[START]

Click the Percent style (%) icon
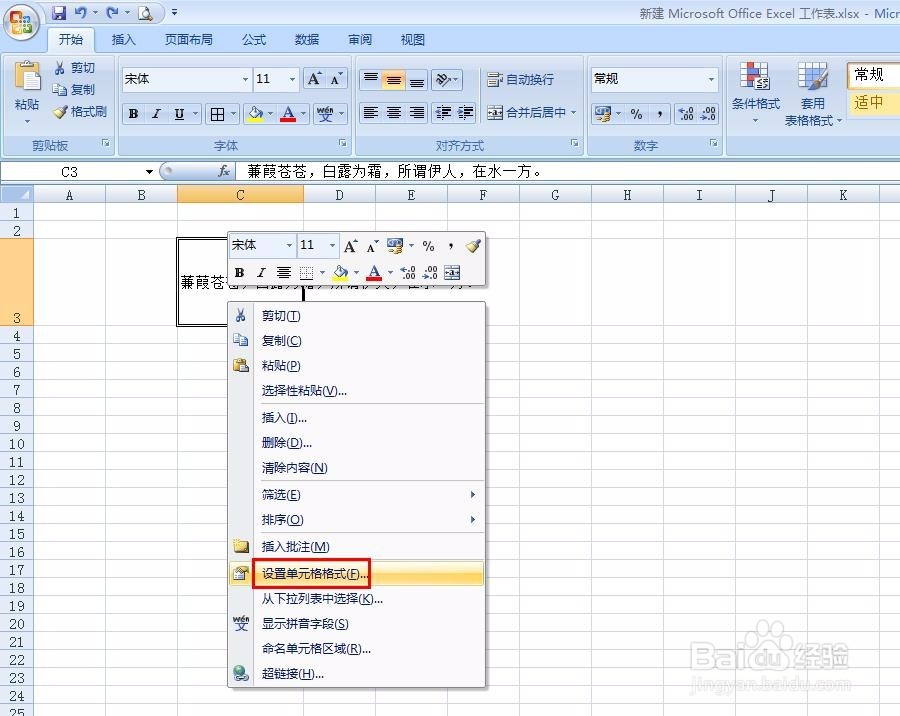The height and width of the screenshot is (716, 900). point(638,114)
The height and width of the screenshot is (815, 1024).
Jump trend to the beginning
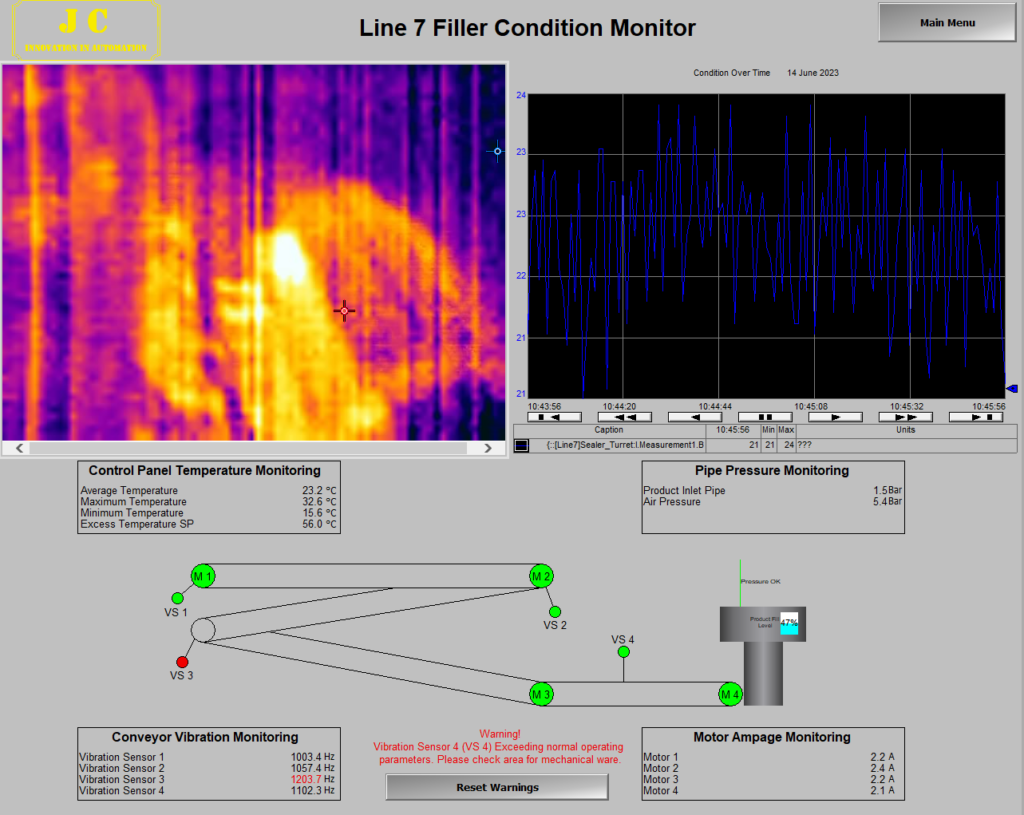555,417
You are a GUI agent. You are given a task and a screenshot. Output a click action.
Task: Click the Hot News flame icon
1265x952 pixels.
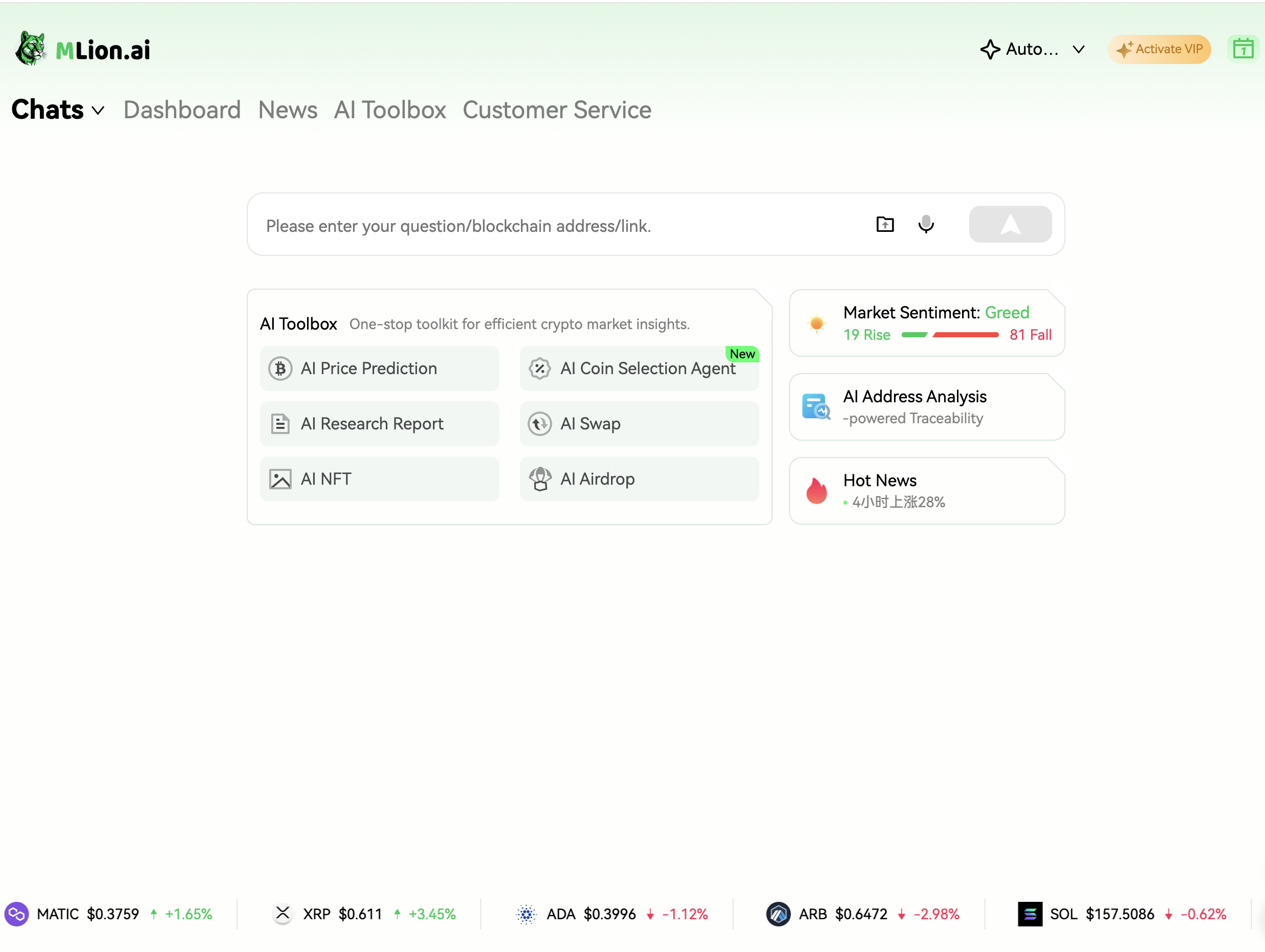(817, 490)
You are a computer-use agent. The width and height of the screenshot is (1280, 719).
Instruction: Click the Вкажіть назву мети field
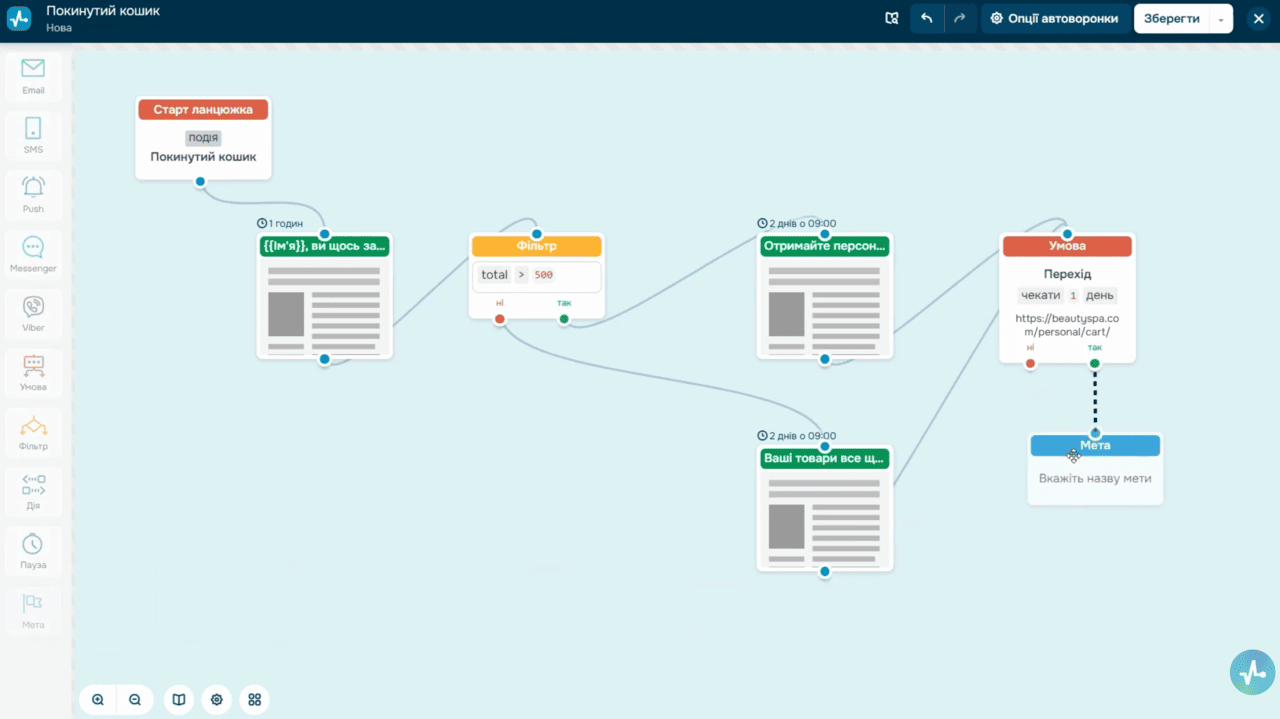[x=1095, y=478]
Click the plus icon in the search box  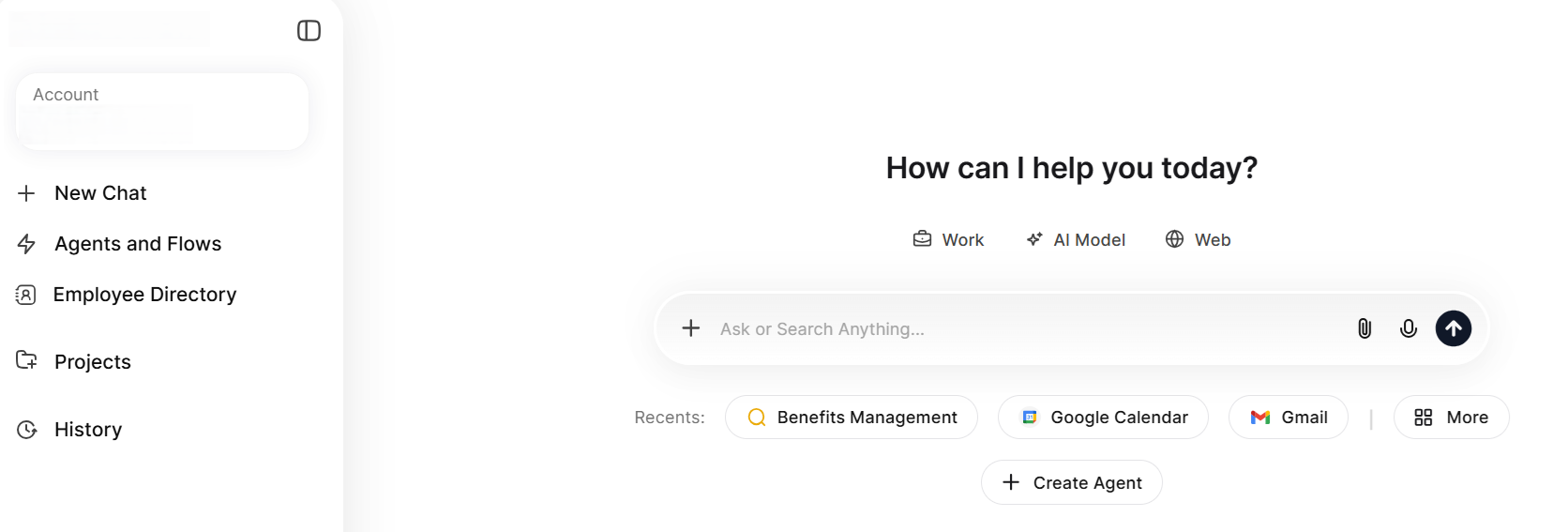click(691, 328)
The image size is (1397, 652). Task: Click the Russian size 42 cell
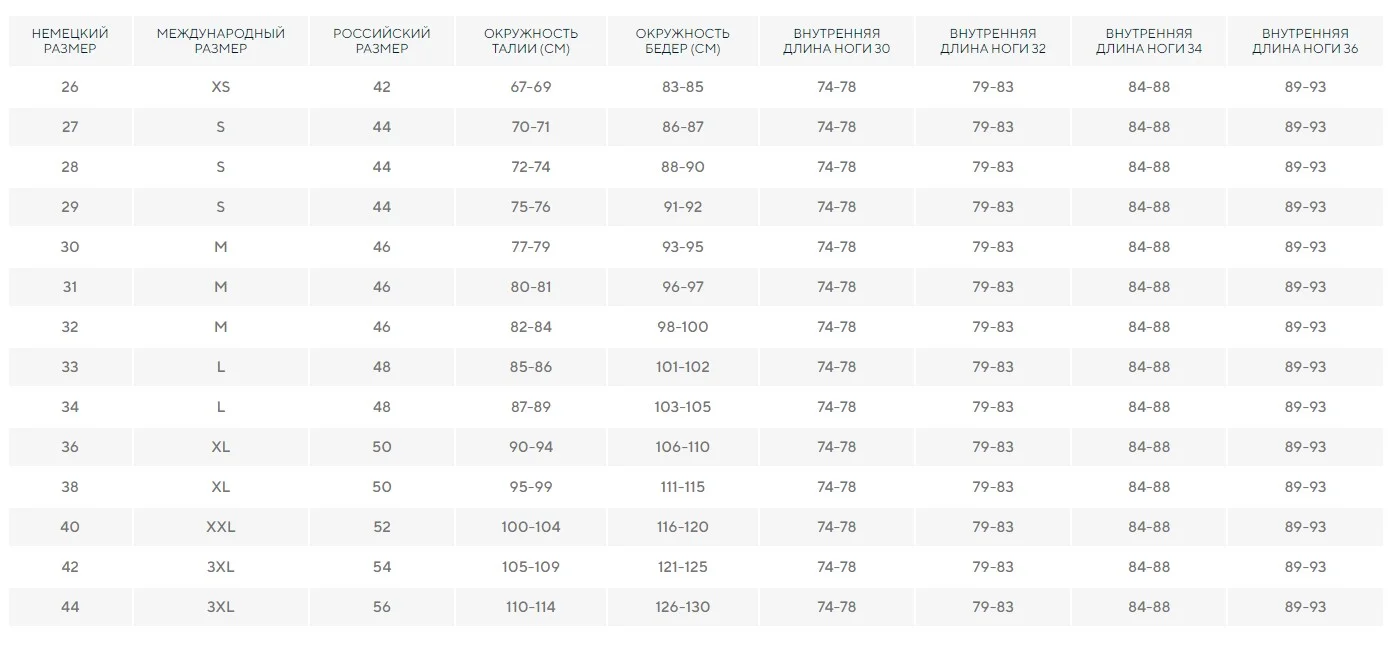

[END]

* EXERCISE TASK *
How many lines in the records above contain the string "agent"? Case matters. Reply with the number only.

* THE OUTPUT *
2